Here are some guidelines on how to go around the whole thing, because what is fun casual sex without some extremely easy and fast rules about how and where to do it?

Invite the right chick

My experience with chicks has taught me that the ‘Kam Tuwatch Movie’ tactic usually works better with chicks you already know but haven’t banged yet. Let’s say it’s a classmate, workmate, your neighbour (if she is too hot to be ignored) or a chick you happen to know through a social circle. She can be a friend but not a tight friend that has already placed you in the friendzone. Maybe you just know her through one of your boyz..

You should have a credible friendly relationship with the chick you are inviting over, but you can’t have too much of a relationship so that they would see this invitation as an affront to common human decency.

The ‘Kam Tuwatch Movie’ tactic hardly works with chicks that are strangers. There are rare occasions where you might get lucky but even then, you will have to put in a lot of work through texting and calling.

Otherwise, most stranger chicks will insist that you take them on a proper date first. In that case, if you are looking to turn a movie-watching session into coital bliss, it’s better to try chicks that you already know in some type of way.
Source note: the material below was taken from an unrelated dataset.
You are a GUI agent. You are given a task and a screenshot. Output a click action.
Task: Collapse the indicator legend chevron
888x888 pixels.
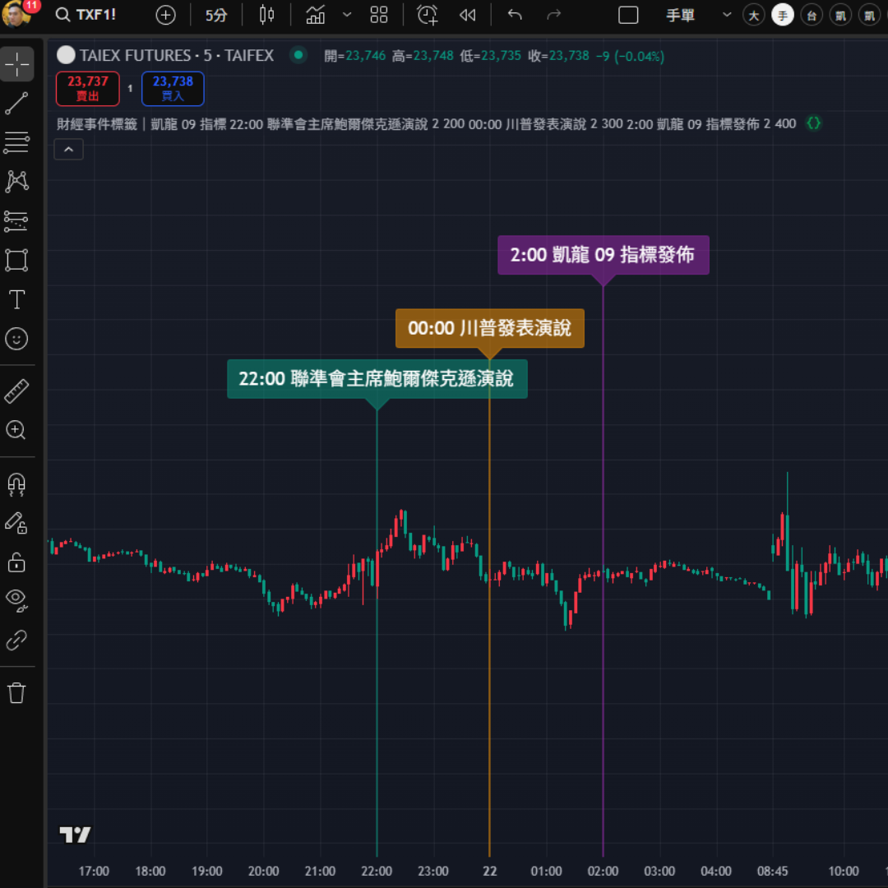[x=68, y=150]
Put a modicum of effort into looking and smelling good 

This is an integral, yet often overlooked step. Scent can be the deciding factor between a chick saying no and saying yes. It makes girls overlook any awkward moments and conversational torpidity that might happen when she’s at your place.
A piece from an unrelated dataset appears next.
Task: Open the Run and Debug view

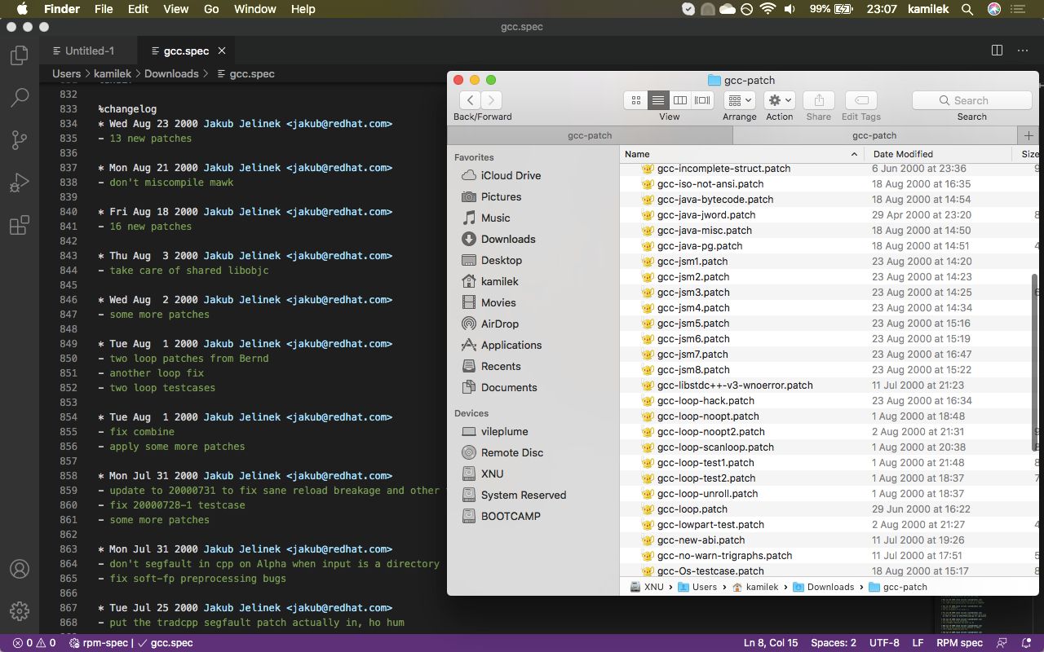Action: [x=20, y=183]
Ladies cannot resist a man that smells good. And If colognes aren’t your thing, there are a variety of male lotions that emit very nice scents too.

Also make sure your attire is on point. The fact that you are in the house doesn’t mean your should wear your ‘chilling outfit.’ You know that jeans and hoodie you wear when you have been alone in the house the whole day? Avoid that.

Pick a boring movie

Forget all the advice you’ve come across before that tells you choosing an awesome movie is vital to seduction. Ati a film that creates a jovial mood and sets you in the mood? Forget that.

Play a boring movie. The film should so bad that turning it off (or ignoring it) and having sex is the only viable option besides sleeping. If a movie is too good, the chick might concentrate too much and want to keep on watching it hence any advances you make might be rebuffed. But if it’s boring, she be more than willing to embrace a change in activity. And that activity is none other than hot, hard smashing.

Make sure she is sitting next to you, not on another couch

It’s hard to initiate anything when a chick is sitting far away from you. She might freak out when you have to stand and move to her in order to kiss her. So make sure to park yourself right next to her. Then in your heart, start rapping DMX’s “Bring It…..we right here…..we ain’t going anywhere.”

If you were born yesterday and you don’t know that song, let’s move on.

Put your arms around her shoulder stealthily.

Do not do it in one go. To make sure the operation is a success, move your hand slowly, like a Kung Fu maestro. You can place your elbow on the couch’s headrest first (at the back of her head) then after a few minutes, you slowly curve it around her neck and let your palm touch down just a few centimeters from her boobies.

Tell her how much you’ve always been attracted to her.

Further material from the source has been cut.